Plant Material. The stems of Alstonia macrophylla were collected in Java, Indonesia, in 2007. The botanical identification was made by Ms. Sri Wuryanti, Purwodadi Botanical Garden, Indonesia. A voucher specimen (no. AP070902) has been deposited at Purwodadi Botanical Garden, Pasuruan, Indonesia.
Extraction and Isolation. The stems of A. macrophylla (4.7 kg) were crushed and extracted with MeOH. The MeOH extract (20 g) was treated with 3% tartaric acid (pH 2) and then partitioned with EtOAc. The aqueous layer was treated with saturated Na2CO3 aqueous solution to pH 9 and extracted with CHCl3 and n-BuOH, successively. The CHCl3-soluble fraction was purified by a SiO2 column (NH3 sat. CHCl3/MeOH/H2O, 1:0:0→5:5:1). The fractions eluted with CHCl3/MeOH (7:3) was purified with ODS HPLC (MeOH/H2O/TFA, 50:50:0.1) to afford 10-methoxydihydrosempervirine (2, 1.0 mg, 0.005%) together with two known alkaloids, compactinervine (5) and alstovine (6). The n-BuOH -soluble fraction was purified by a HP-20 column (H2O/MeOH 1:0 → 0:1). The fractions eluted with H2O/MeOH (60:40) and H2O/MeOH (50:50) were purified with an ODS column (H2O/MeOH 1:0 → 0:1), followed by an ODS HPLC (MeOH/H2O/HCOOH, 30:70:1) to afford N(1)-demethyl-7-methoxyikirydinium A (1, 0.7 mg, 0.004%), 17-carboxylcompactivervine N-oxide (3, 1.1 mg, 0.006%), and 17-carboxylalstovine N-oxide (4, 1.5 mg, 0.008%).
N(1)-Demethyl-7-methoxyikirydinium A (1): brown amorphous solid; IR (KBr) νmax 3435 and 1675 cm-1; UV (MeOH) λmax 310 (ε 7200), 246sh (ε 8000), 220 (ε 18000), and 201 (ε 19000) nm; 1H and 13C NMR, see Tables 1 and 2; HRESIMS [m/z 325.15862, (M+H)+, calcd for C19H21N2O3, 325.15522].

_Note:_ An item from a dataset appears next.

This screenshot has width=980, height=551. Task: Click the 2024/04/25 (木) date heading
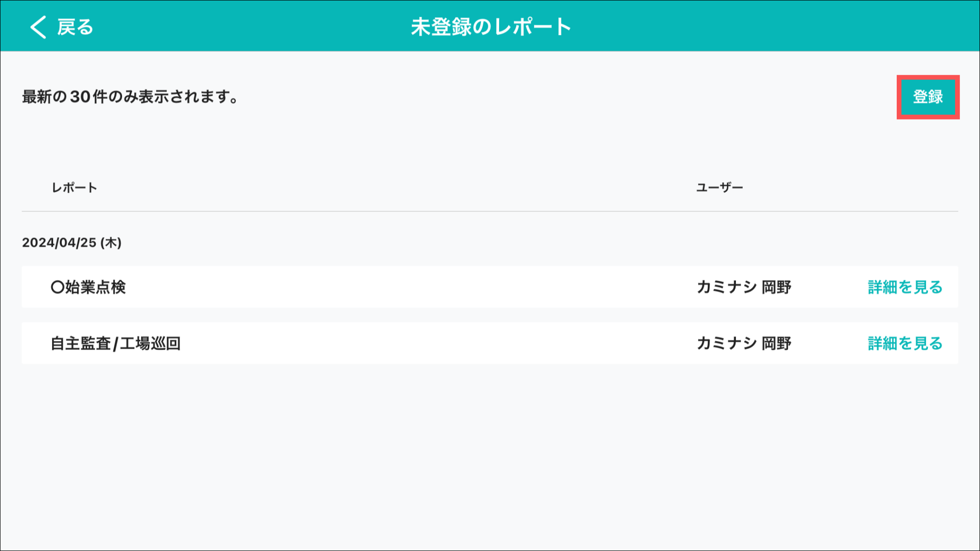72,242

10-Methoxydihydrosempervirine (2): brown amorphous solid; IR (KBr) νmax 1640 cm-1; UV (MeOH) λmax 395 (ε 3500), 321 (ε 3200), 227 (ε 7400), and 206 (ε 9500) nm; 1H and 13C NMR, see Tables 1 and 2; HRESIMS (m/z 305.16528 [(M+H)+, calcd for C20H21N2O, 305.16484].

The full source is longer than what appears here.